L’obbiettivo era cogliere la “Super Luna” schivando il temporale! Con accortezza abbiamo lasciato che la perturbazione ci superasse per poi inseguirne la coda lungo la ripida Cresta Sud del SanPrimo: 700 metri di dislivello, fortunatamente all’asciutto, ma sferzati dal vento lungo il ripido crinale erboso. Una salita impegnativa premiata, poco prima della vetta, con il sorgere della Super Luna! Non davo particolare credito a questo evento ma ho dovuto ricredermi: la Luna, all’orizzonte mentre nasceva, appariva sensibilmente più grande così come il suo intenso colore rosso era assolutamente sorprendente. Un gran bello spettacolo che ci siamo goduti dalla cima. La discesa, nel riflesso di una Luna ormai tornata candida ma sempre luminosissima, lungo il crinale del Monte Lot. Menzione d’onore ad Alessandro: partito da Saronno ha raggiunto la Colma in bicicletta, ha effettuato la salita ed ha fatto rientro a casa sempre in bicicletta!! Grazie anche ad Alessandra per le foto! Un escursione faticosa ma davvero piacevole.

Notturna alla Croce Pizzallo e Barzaghino

La partita della Nazionale contro l’Austria ha provocato qualche defezione ma, anche a ranghi ridotti, abbiamo dato vita ad un’interessante escursione serale. Partiti da Asso lungo la fresca Valle Bassa abbiamo raggiunto Rezzago ed il Lazzeretto della Madonna della Buona Morte. Da qui, dopo una ripida visita ai “funghi di terra”, Piazza Dorella e la Croce del Monte Pizzallo. Nonostante la bassa quota, al limite dei mille metri, la calura era tenuta a bada dalla brezza serale. Il panorama, nelle luci oblique del tramonto, appariva morbido e sfumato come in un dipinto. Forse non è un caso che Segantini abbia vissuto nella vicina Caglio. La nostra escursione è poi proseguita attraverso Dosso Mattone verso la cima del Monte Barzaghino. Per la discesa, ormai in notturna, verso Caslino e quindi Asso, abbiamo superato gli impegnativi sentieri attraverso i crinali rocciosi del Barzaghino. Particolare attenzione in questi tratti che, non particolarmente tecnici, hanno numerosi passaggi esposti nel vuoto. Due piccole ma panoramiche cime in poco meno di 5 ore per 11 Chilometri ed 800 metri dislivello. Bene!

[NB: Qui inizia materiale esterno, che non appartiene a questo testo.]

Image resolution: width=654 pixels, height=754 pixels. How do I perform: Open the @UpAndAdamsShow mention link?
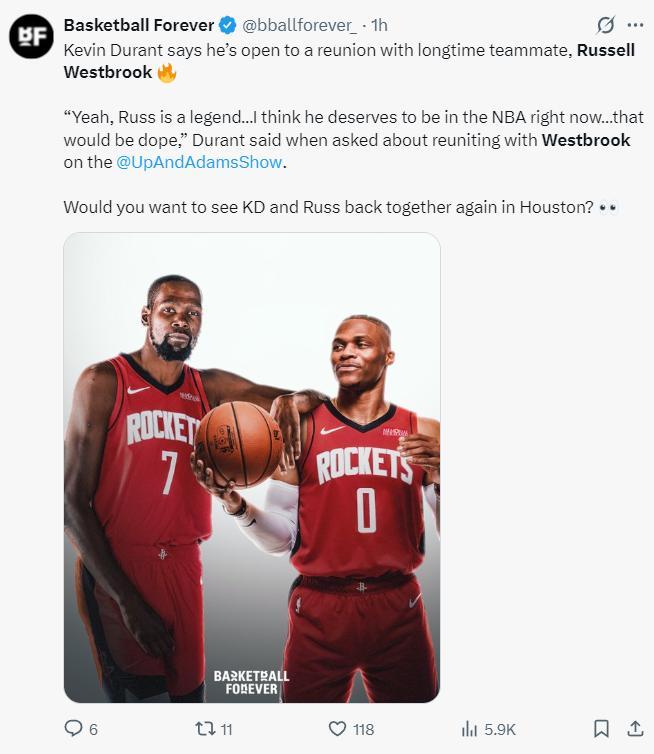[201, 161]
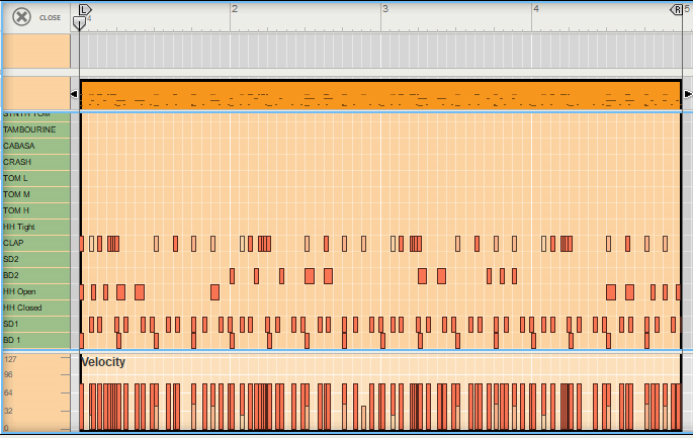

Notturna al Castel di Leves

L’escursione voleva essere una piacevole camminata che, da Barni, risaliva placidamente a Magreglio attraversando poi i boschi del Sentiero del Tivano. Raggiungendo, con dislivello minimo, la cima del Castel di Leves, pulpito roccioso che si innalza verticale sopra Onno ed il lago dirimpetto alle Grigne. Il gruppo però era “carico e veloce” e così abbiamo inserito una seconda cima, il Monte Oriolo: poco frequentato si innalza tra il Castel di Leves ed il Crinale del Monte Megna. La sua cima, in una posizione interessante, purtroppo non offre un gran panorama per via della fitta vegetaziona, tuttavia la scelta si è rivelata azzeccata! Dopo aver fatto visita al “Castanun de Buncava”, un castagno secolare di sei metri di diametro, ci siamo immersi nel buio del bosco e, in meno di un ora, ci siamo imbattuti in caprioli, mufloni, lepri, una volpe ed una quantità – inquietante – di cinghiali: davvero molti incontri, spesso decisamente ravvicinati! Alle undici, superato il “funtanele” (uno degli ultimi abbeveratoi pubblici della Vallassina), ci siamo goduti il centro storico di Barni sorseggiando una birretta all’ultimo baretto ancora aperto. Ottimo Martedì sera!